■ **YOUR TASK**:
Your answer must be the lines from the one containing "Select the Cytogenetic Bands track title" through the last line below, copied exactly, with no pictures.

++++++

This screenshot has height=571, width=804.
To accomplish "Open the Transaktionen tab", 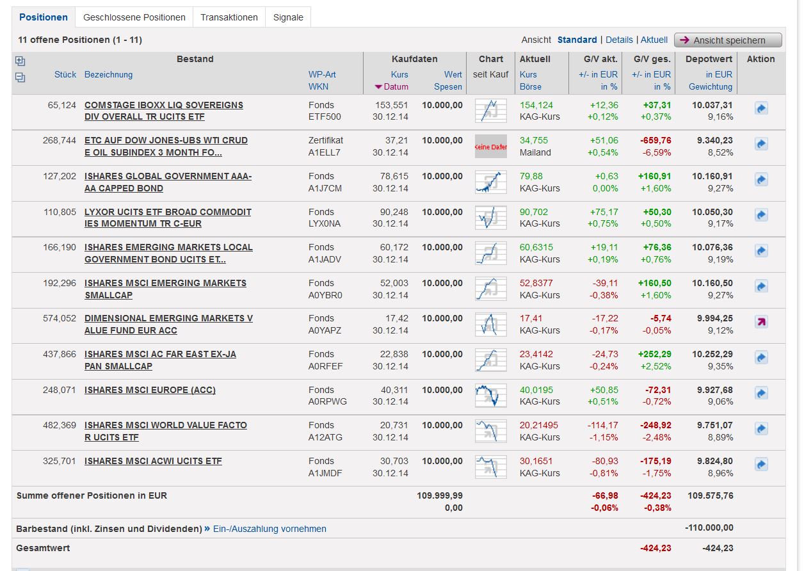I will tap(229, 17).
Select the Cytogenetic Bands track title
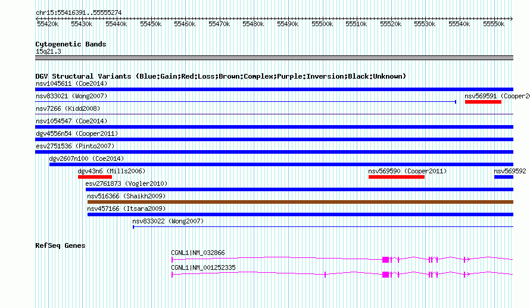The image size is (530, 308). 71,44
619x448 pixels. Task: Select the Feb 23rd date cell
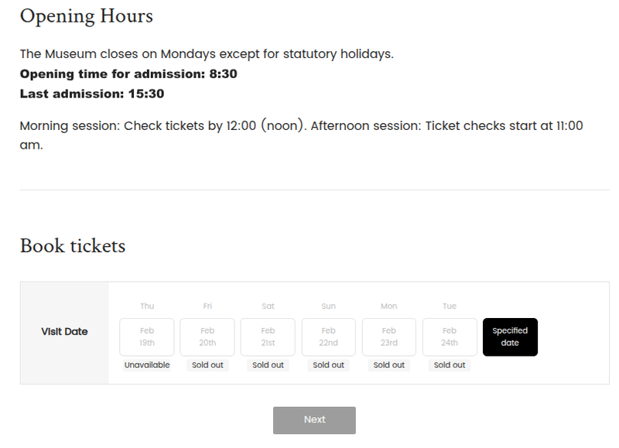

++++++

■ **ANSWER AREA**:
Select the Cytogenetic Bands track title
The image size is (530, 308). 71,44
619x448 pixels. Task: Select the Feb 23rd date cell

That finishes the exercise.